# Java.nio Server, Java.io Client



## HawkofHell (11. Dez 2007)

Wie kann ein Client in java.io.* aussehen, der Daten von einem java.nio.* empfängt?

Ich habe momentan große Probleme das java.nio.* Konzept von
'Fülle einen 2 Byte großen ByteBuffer'
'Lese daraus die Länge der Daten'
'Lese den Rest (Fülle einen entsprechend großen ByteBuffer)'

in ein .io Programm umzuschreiben, Ideen? Oo


----------



## tuxedo (12. Dez 2007)

Übertragen werden doch eh immer rohe Bytes. Müsste doch also möglich sein das gleiche in IO zu machen? Nur arbeitest du da eben mit einfach Input- und OutputStreams.

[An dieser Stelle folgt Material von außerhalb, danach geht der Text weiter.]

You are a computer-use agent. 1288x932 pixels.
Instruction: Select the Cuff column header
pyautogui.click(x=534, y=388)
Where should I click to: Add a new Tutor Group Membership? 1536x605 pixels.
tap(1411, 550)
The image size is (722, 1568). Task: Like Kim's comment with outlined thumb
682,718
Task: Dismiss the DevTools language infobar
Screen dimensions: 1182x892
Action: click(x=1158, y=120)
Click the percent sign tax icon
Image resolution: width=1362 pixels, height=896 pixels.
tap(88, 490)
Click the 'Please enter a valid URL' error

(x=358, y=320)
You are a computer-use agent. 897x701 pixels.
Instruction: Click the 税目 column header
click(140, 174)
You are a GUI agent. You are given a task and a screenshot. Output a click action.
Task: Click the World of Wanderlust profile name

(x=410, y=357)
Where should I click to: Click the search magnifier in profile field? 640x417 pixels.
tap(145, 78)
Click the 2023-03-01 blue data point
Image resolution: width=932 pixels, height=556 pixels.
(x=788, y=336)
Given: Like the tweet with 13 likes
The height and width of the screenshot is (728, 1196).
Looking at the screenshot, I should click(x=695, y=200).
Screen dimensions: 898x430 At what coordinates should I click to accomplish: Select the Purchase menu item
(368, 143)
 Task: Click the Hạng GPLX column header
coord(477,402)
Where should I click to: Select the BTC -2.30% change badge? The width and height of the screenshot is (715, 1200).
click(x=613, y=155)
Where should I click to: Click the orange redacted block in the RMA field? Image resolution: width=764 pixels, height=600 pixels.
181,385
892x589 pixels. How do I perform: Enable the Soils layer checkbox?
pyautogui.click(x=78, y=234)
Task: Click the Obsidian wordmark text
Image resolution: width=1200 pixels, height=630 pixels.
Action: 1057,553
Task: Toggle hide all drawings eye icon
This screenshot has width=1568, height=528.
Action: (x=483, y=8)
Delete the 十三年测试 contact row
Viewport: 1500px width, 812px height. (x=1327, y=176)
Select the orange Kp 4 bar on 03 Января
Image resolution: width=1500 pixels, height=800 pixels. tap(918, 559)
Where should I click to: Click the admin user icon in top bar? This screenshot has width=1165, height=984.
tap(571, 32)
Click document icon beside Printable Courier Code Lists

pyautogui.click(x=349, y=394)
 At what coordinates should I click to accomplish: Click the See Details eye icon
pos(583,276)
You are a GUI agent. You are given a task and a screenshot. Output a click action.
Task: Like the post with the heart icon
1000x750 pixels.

Versteh dein Problem also nicht so ganz. Vielleicht kannst du etwas ins Detail gehen und ein exaktes Problem schildern.?

- Alex


----------



## HawkofHell (20. Dez 2007)

Also...


```
public class Connection extends Thread {
	public Socket socket;  //  @jve:decl-index=0:
	public DataInputStream in;
	public PrintStream out;  //  @jve:decl-index=0
	public boolean doRun = true;
	byte[] input = new byte[2];
	ByteBuffer bInput = ByteBuffer.allocate(2);
	ByteBuffer[] bbOutput = new ByteBuffer[] {   ByteBuffer.allocate(2),ByteBuffer.allocate(1),ByteBuffer.allocate(400)};
	ByteBuffer bbLength = ByteBuffer.allocate(1);

	public Connection(int port, String hostname) throws IOException
	{
	   // Erzeuge einen Socket und baue eine Verbindung 
	   // zum angegebenen Host und der angegebenen Portnummer auf. 
		try
		{
			this.socket = new Socket(hostname, port);
			in = new DataInputStream(socket.getInputStream());
			out = new PrintStream(socket.getOutputStream());
		} catch (IOException e)
		{
			System.err.println("Verbindung nicht möglich");
		}
	}

        public void run()
	{
		while(doRun)
		{
			try
			{
				while (in.read (input)>0) 
				{
					bInput.put(input);
					bInput.flip();
					short zeichen = 0;
					try
					{
						zeichen = bInput.getShort();
					}
					catch(java.nio.BufferUnderflowException e) // Zeichen < 127
					{
						try
						{
							zeichen = (short)bInput.get();
						}
						catch(Exception ee)	// Keine Zahl?!
						{
							zeichen = 0;
						}
					}
					
					if(zeichen!=0)
					{
						try
						{
							byte[] flag = new byte[1];
							byte[] content = new byte[zeichen-1];
							ByteBuffer[] dataBufs = {ByteBuffer.allocate(1), ByteBuffer.allocate(zeichen-1)};
							
							while(in.read (flag)>0)
							{
								
							}
							while(in.read(content)>0)
							{
								
							}
							
							dataBufs[0].put(flag);
							dataBufs[0].flip();
							
							//TODO Was mit machen 
							byte bBefehl = dataBufs[0].get();
							String sParameter = EncodeDecode.Byte2ASCII(dataBufs[1]);
							
							if(zeichen==-1 || zeichen == 0)
								break;
						}
						catch(IllegalArgumentException e)
						{
							System.err.println(e.toString());
						}
					}
				}
			}
			catch(IOException e)
			{}
		}
	}
```

Wir haben ein Datenpäckchen vom Server mit
[LÄNGE][FLAG][CONTENT]
mit der Größe von jeweils 2 Byte - 1 Byte - Länge-1 Byte

Java.nio:
ByteBuffer mit der Größe 2 initialisieren, den befüllen, Länge 'errechnen', dann jeweils ByteBuffer bereitstellen, rest lesen.

Java.io:
Byte[2] befüllen, Short Content auslesen, restliche Byte-Arrays befüllen, in einen ByteBuffer stecken.

Aber:
Der Client liest so nichts, zumindest nicht das, was ich will. Die umwandlung von ByteBuffer später in ASCII schlägt fehl und eigentlich weiß ich auch nicht so ganz, ob das mit dem bytearray einlesen so überhaupt geht. Der .nio Server zeigt mir auch nicht an, dass ein Client angemeldet ist bzw. nur selten, warum auch immer.


----------



## anfänger15 (30. Dez 2007)

Ich würde dafür einen InputStream nehmen und dort mit read(byte[] b) die bytes lesen. ByteBuffer ist ja sowiso wieder java.nio


----------